Mark Helprin will discuss his new novel Paris in the Present Tense and the current state of US foreign and defense policy. Mr. Helprin is a novelist and commentator, and the author of the acclaimed Winter’s Tale, A Soldier of the Great War, In Sunlight and In Shadow, and many other novels and stories. Of Winter’s Tale, critic Benjamin De Mott wrote in the New York Times, “I find myself nervous, to a degree I don’t recall in my past as a reviewer, about failing the work, inadequately displaying its brilliance.” Mr. Helprin is a fellow of the American Academy in Rome and a senior fellow of the Claremont Institute. He served as an advisor and speechwiter for Robert Dole during his 1996 presidential campaign. Born in New York, he served in the Israeli infantry and air force and holds degrees from Harvard University.
Maya Jasanoff will lecture and discussiont her new book The Dawn Watch: Joseph Conrad in a Global World. This event is cosponsored by The George Washington University History and English departments. Ms. Jasanoff is professor of history at Harvard University. She won both the 2011 National Book Critics Circle Award for Non-Fiction and 2012 George Washington Book Prize for her most recent monograph Liberty’s Exiles: American Loyalists in the Revolutionary World. Her first book, Edge of Empire: Lives, Culture, and Conquest in the East, 1750-1850, won the Duff Cooper Prize in 2009. Professor Jasanoff has also taught at the University of Virginia, and was educated at Harvard, Cambridge, and Yale.
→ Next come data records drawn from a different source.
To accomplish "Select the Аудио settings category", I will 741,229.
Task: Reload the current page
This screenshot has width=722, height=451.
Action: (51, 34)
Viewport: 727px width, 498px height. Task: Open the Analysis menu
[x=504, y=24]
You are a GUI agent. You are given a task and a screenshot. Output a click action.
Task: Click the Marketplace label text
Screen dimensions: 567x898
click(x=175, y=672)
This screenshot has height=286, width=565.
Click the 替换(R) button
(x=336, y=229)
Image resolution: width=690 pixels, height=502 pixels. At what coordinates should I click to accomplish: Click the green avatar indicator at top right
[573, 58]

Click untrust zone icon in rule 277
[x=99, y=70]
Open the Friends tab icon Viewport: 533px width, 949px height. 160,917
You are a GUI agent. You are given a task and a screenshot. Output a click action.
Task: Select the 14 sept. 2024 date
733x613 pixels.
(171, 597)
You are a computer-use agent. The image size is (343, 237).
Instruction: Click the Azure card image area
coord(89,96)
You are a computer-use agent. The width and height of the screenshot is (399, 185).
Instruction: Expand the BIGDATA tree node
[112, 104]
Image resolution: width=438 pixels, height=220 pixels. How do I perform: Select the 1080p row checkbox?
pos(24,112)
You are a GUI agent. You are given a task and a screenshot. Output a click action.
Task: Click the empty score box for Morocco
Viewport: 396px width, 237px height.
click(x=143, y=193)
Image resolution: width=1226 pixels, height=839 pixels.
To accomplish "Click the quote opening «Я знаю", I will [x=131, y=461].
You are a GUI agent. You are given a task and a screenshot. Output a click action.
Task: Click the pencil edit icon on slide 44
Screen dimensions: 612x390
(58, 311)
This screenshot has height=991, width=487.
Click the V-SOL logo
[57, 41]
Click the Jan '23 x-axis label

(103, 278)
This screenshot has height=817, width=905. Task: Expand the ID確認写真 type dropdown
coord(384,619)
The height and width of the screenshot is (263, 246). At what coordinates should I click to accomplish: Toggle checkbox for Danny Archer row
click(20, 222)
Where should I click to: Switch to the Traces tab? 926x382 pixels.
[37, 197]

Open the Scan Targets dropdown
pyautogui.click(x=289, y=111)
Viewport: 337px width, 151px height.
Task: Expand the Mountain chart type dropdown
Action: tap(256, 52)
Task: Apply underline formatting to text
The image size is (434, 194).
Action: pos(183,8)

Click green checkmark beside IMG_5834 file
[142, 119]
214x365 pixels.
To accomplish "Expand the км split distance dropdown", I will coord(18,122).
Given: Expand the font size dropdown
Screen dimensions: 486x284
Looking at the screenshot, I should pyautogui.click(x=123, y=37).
Robert Costa will discuss the current political scene and the lessons of history. Mr. Costa is a national political reporter for The Washington Post, a political analyst for NBC News and MSNBC, and the moderator of Washington Week on PBS. He was born in Richmond, Virginia and raised in Pennsylvania. He holds a B.A. from the University of Notre Dame and an M.A. from the University of Cambridge, where the focus of his study was Winston Churchill.
Felix Klos will discuss his new book Churchill’s Last Stand: The Struggle to Unite Europe. Mr. Klos is an American/Dutch historian and the author of Churchill on Europe: The Untold Story of Churchill’s European Project. He has worked as an intern in the United States Senate and for the Dutch Liberal Democratic Party D66.